In order to examine the effects of different combinations of reference genes for normalisation of a specific gene of interest, the RT-qPCR expression profile of CALCB was determined in both sample groups. Quantification of expression was performed by a relative approach using the 2(− ΔΔCt) method (Livak and Schmittgen, 2001) with normalisation against the geometric mean of the most stable gene combinations. CALCB transcript was highly expressed in both sample groups, but more so in DRG than in SC neurons (group average Ct 22 vs. 27 respectively) and its abundance marginally increased in both tissue groups with age. It is unlikely that this increase is caused by tail treatment as the only the caudal DRG neurons and associated dorsal SC neurons are affected by tail amputation, although it is acknowledged that CGRP is significantly upregulated in response to nerve damage, such as peripheral axotomy and that the synthesis of this peptide is enhanced in tissues that are undergoing and inflammatory response (Donnerer and Stein, 1992).
Investigation of different combinations of reference genes revealed no difference in CALCB relative expression between the three different assessment methods in either of the tissue groups. While this suggests there was good agreement in the determination of optimal genes for normalisation in this sample set, it is recognised that where gene expression levels vary considerably or are very low or high compared to reference gene expression that this may affect the normalisation results and again demonstrates the need to fully evaluate the stability of reference genes across multiple assessment platforms before use on sample sets.
5. Conclusions
Using three different methods of analysis (geNorm, BsetKeeper and NormFinder) we have validated a set of six candidate reference genes for gene normalisation using RT-qPCR in porcine dorsal root ganglia and spinal cord tissues. Gene expression stability values differed in the two tissues but within tissues were in concordance across the three methods.
Optimal gene combinations for normalisation were similar across the three methods and validated against CALCB expression in both tissues. Based on the findings of this preliminary study it is suggested that the three most suitable reference genes for normalisation calculations are GAPDH, eEF-1 and UBC for dorsal root ganglia and ACTB, SDHA and UBC for spinal cord tissues. These results constitute the starting point for selecting reference genes in future mechanistic pain studies on tail docking and tail biting in pigs.
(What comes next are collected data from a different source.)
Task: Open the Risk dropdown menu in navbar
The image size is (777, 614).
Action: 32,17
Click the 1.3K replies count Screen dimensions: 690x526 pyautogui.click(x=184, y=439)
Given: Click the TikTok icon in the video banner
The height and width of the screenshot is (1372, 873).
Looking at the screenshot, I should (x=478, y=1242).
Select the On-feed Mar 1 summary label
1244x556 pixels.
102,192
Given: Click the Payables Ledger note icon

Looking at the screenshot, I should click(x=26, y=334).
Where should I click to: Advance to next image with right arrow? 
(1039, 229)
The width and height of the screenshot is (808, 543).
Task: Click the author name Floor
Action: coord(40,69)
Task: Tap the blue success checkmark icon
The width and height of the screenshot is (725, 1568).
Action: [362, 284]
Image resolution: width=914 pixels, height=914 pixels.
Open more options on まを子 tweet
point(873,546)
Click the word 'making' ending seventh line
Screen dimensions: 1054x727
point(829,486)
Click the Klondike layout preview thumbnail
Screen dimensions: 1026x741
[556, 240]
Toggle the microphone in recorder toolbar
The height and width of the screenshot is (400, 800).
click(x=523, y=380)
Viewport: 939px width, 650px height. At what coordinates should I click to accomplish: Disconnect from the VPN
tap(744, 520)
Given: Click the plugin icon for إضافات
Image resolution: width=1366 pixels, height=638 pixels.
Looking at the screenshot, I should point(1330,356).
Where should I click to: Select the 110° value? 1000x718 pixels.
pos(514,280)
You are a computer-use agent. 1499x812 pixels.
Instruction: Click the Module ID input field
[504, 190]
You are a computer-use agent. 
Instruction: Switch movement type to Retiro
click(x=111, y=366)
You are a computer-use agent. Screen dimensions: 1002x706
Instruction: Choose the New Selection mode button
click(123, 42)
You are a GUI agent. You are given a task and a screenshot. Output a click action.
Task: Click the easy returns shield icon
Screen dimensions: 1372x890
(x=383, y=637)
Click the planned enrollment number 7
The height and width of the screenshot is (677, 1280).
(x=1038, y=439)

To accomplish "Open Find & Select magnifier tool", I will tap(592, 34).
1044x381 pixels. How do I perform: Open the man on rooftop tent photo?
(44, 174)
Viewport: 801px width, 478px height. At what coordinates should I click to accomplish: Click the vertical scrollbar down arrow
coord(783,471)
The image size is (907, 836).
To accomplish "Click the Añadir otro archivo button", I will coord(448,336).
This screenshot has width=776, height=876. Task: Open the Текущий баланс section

The following are the supplementary data related to this article.
Conflicts of interest
None.
Author's contributions
DS and SE conceived the study design. DS and PDG performed the on-farm experimental procedures and post mortem tissue collection. JC prepared RNA and cDNA from the post mortem samples and conducted the RT-qPCR and geNorm analysis and collated and summarized the data. DS carried out data analysis, interpretation of the data and drafted the manuscript. SE provided critical revision of the manuscript. All authors have read and approved the final manuscript.
Acknowledgments
Acknowledgements
The authors are grateful for co-funding from DEFRA (project grant AW0129) and the Biotechnological and Biological Science Research Council (BBSRC) grant (BB/L013584/1) in support of the ANIWHA Era-Net initiative (FareWellDock Project). The authors would like to thank the Cockle Park technical team, especially Mark Brett and Emma Malcolm for the pig management. The authors would also like to thank Dr. Paul Hocking (The Roslin Institute and RDSVS, University of Edinburgh) for his advice on statistical analyses and Dr. Stephen Meek (The Roslin Institute and RDSVS, University of Edinburgh) for his comments and advice on the RT-qPCR methods in the manuscript.